Task instructions: Please copy the records below word for word, from the line with "This screenshot has" to the line with "Locate an element on the screen.", both lines included. Leave the pictures out of your copy.

Task input:
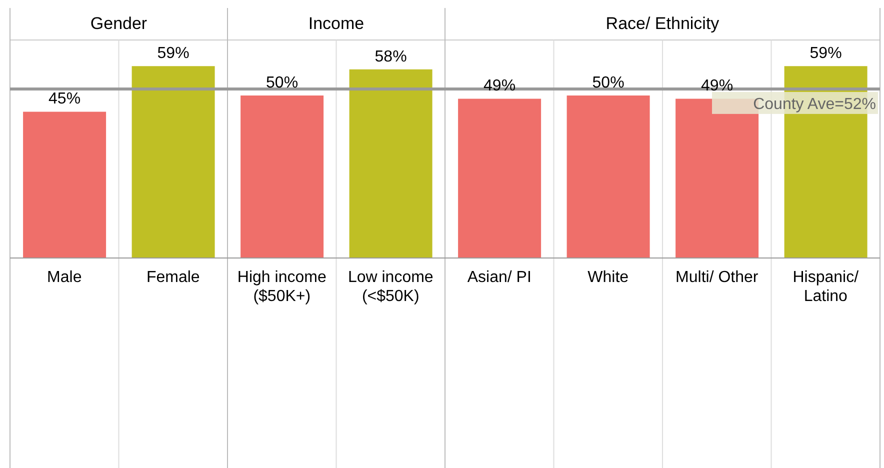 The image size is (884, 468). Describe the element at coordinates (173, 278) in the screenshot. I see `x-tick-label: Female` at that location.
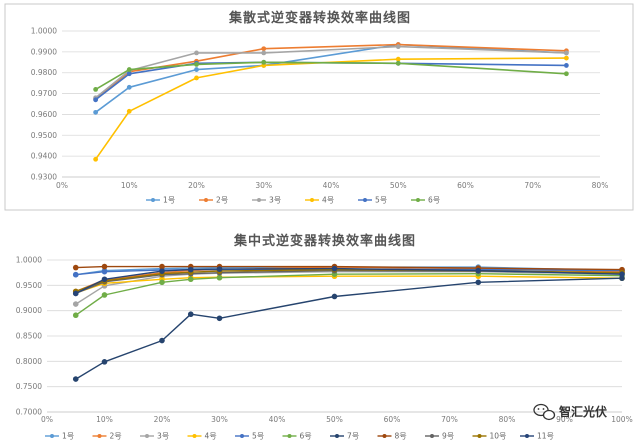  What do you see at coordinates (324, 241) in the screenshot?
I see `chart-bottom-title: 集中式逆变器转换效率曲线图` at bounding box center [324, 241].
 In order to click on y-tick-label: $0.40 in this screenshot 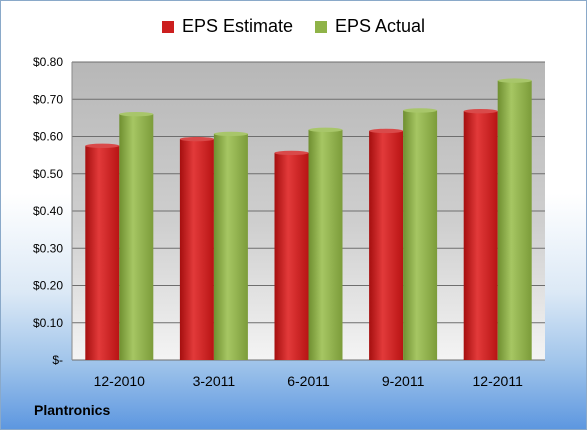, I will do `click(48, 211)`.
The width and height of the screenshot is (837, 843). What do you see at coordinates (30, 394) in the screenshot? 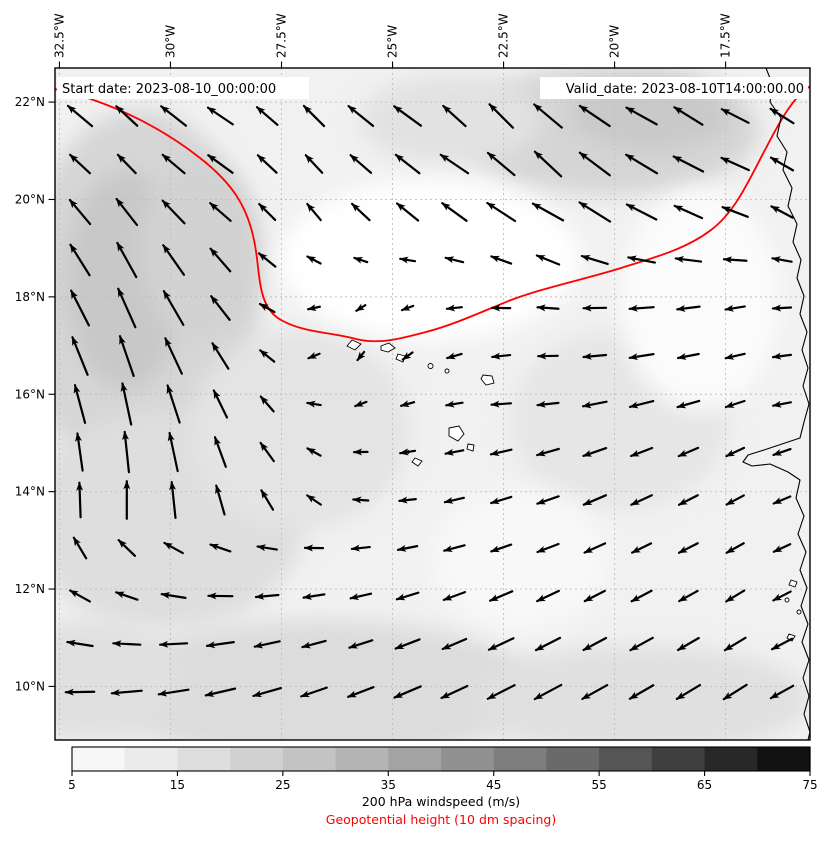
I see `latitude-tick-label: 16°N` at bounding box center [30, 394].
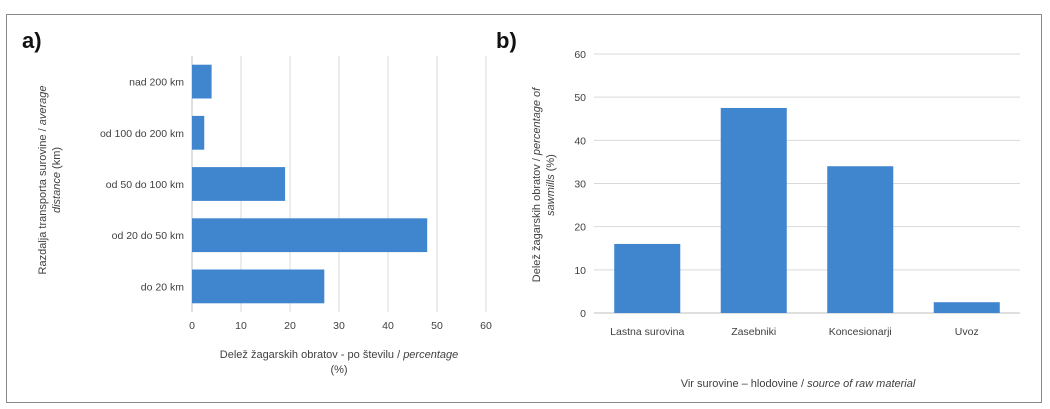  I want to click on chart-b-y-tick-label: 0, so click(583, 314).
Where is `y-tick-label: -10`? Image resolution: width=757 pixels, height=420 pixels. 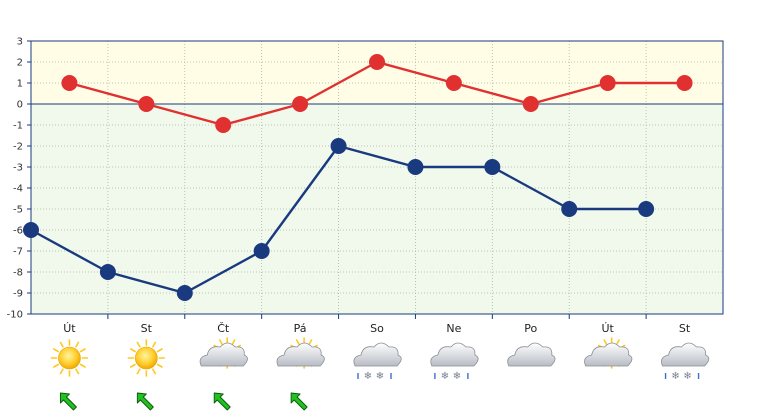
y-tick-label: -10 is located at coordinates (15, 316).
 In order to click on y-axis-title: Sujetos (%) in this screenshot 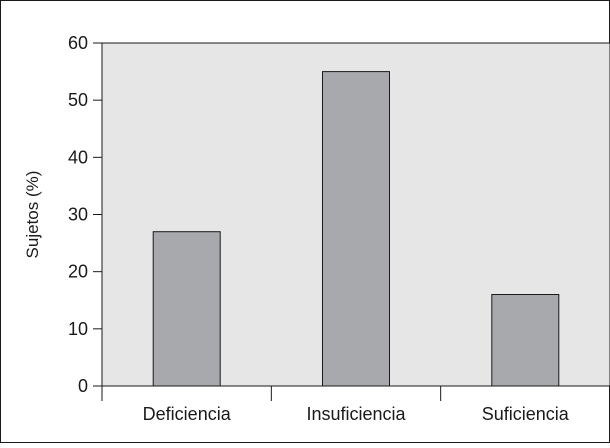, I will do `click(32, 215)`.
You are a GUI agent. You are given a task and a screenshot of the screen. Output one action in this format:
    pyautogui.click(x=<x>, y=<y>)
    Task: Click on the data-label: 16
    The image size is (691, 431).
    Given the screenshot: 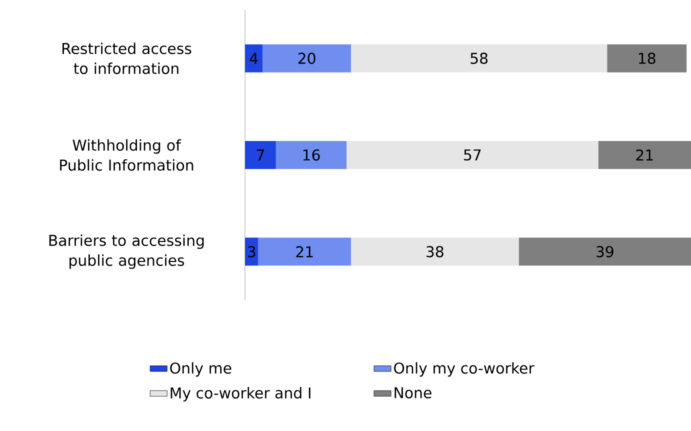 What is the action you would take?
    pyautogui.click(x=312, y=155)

==

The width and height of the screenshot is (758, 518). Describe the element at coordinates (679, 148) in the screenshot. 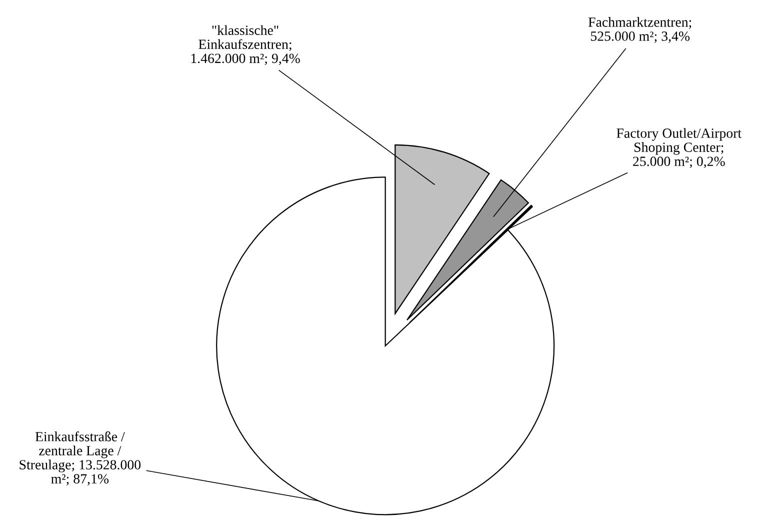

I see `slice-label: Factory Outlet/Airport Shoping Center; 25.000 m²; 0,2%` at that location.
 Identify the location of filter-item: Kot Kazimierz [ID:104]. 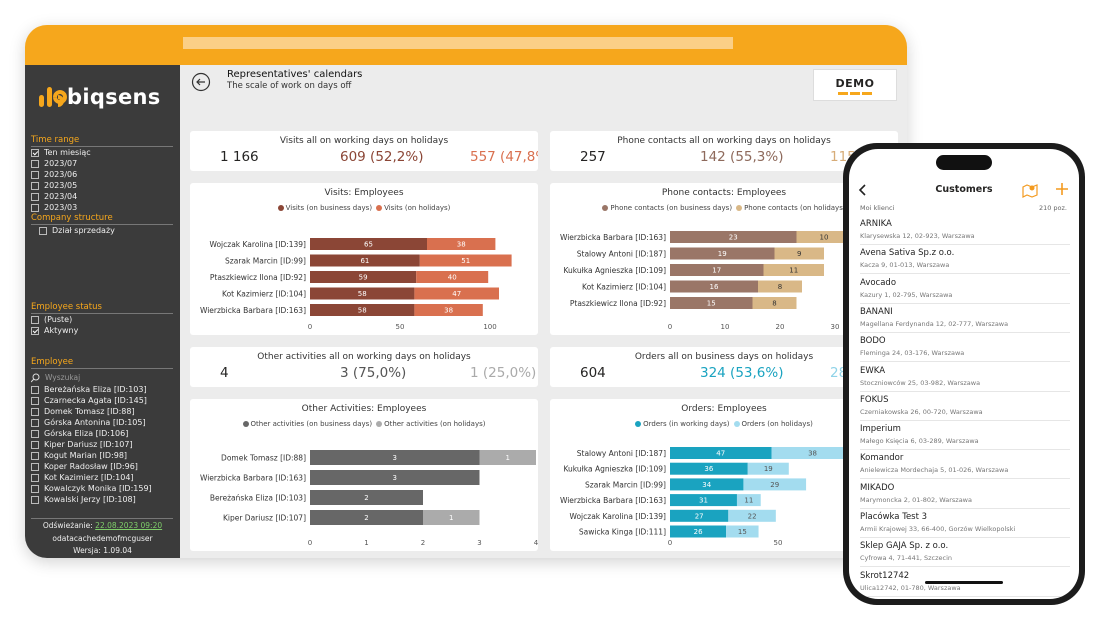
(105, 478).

--

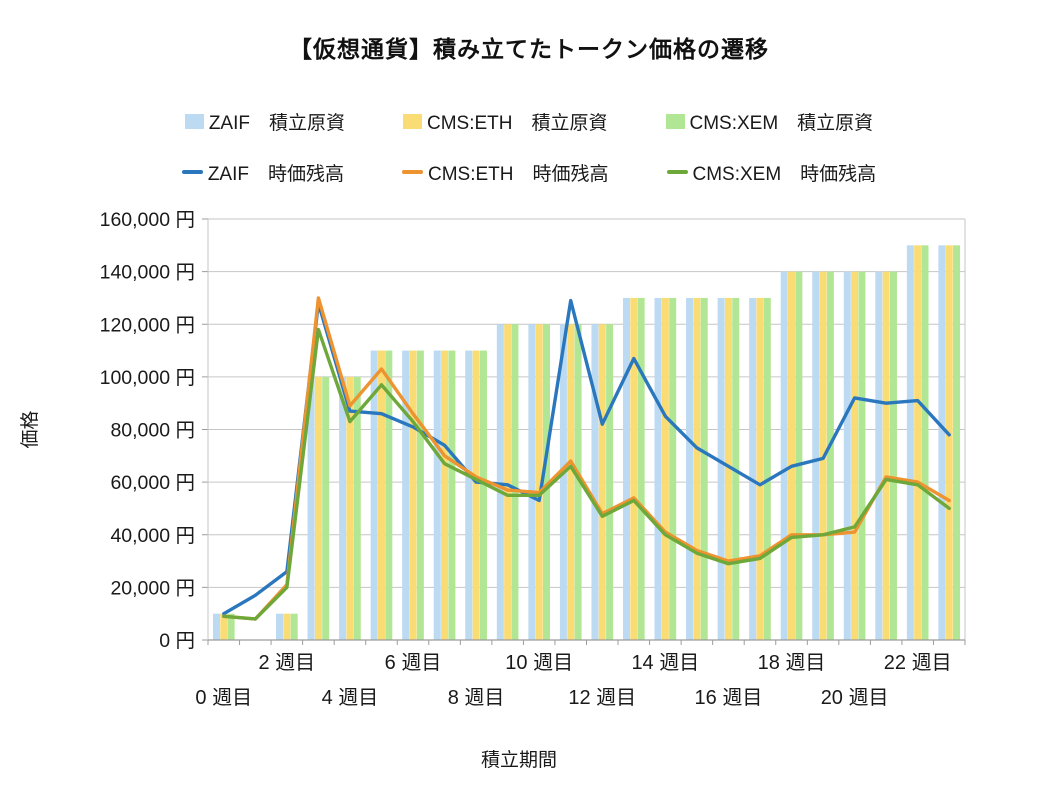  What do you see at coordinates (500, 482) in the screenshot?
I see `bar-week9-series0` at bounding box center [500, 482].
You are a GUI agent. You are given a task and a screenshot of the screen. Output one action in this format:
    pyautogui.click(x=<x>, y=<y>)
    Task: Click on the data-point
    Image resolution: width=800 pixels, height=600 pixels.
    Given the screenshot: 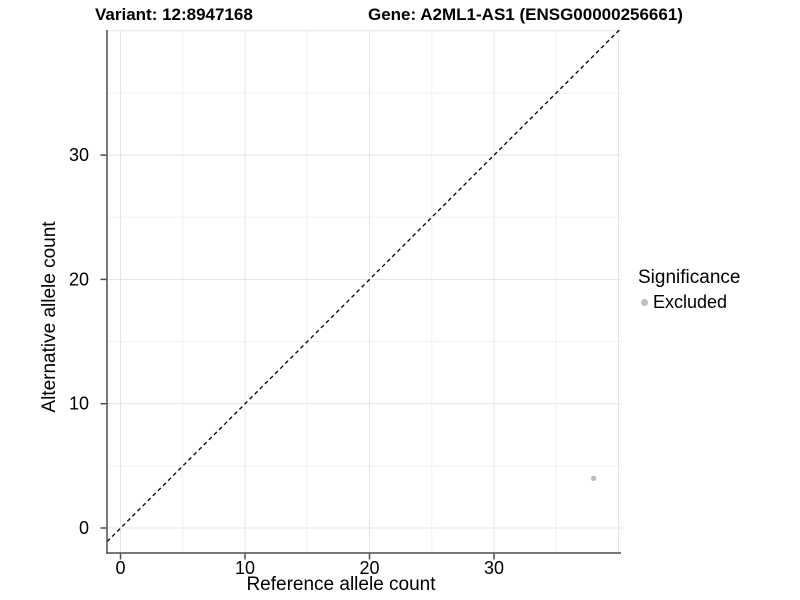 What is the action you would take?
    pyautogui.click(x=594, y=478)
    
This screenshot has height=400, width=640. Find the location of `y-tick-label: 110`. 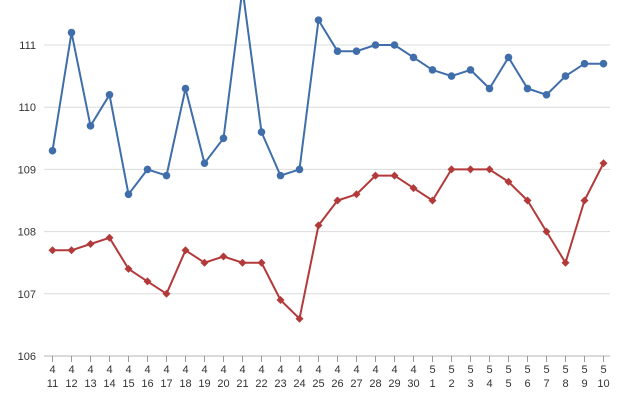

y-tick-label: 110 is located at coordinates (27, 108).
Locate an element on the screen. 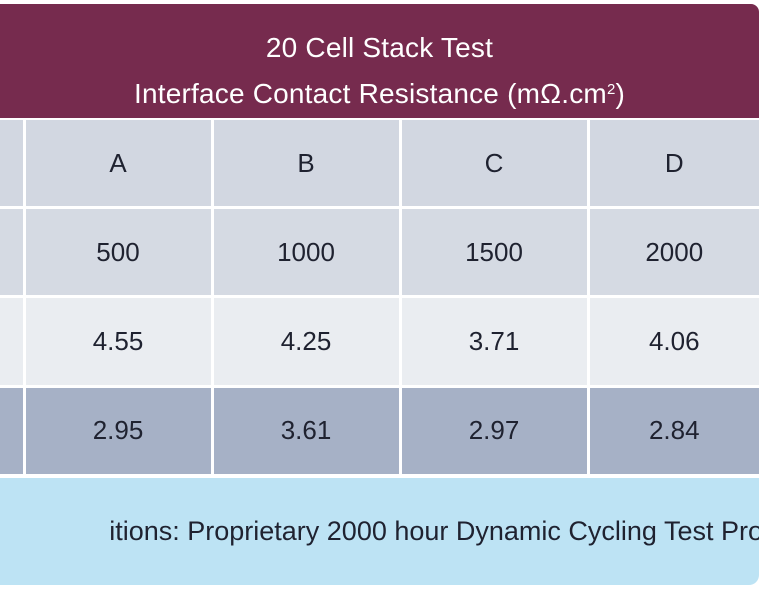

Written answer:
This screenshot has height=400, width=640. Find the location of `y-tick-label: 110`. 

y-tick-label: 110 is located at coordinates (27, 108).
Locate an element on the screen. 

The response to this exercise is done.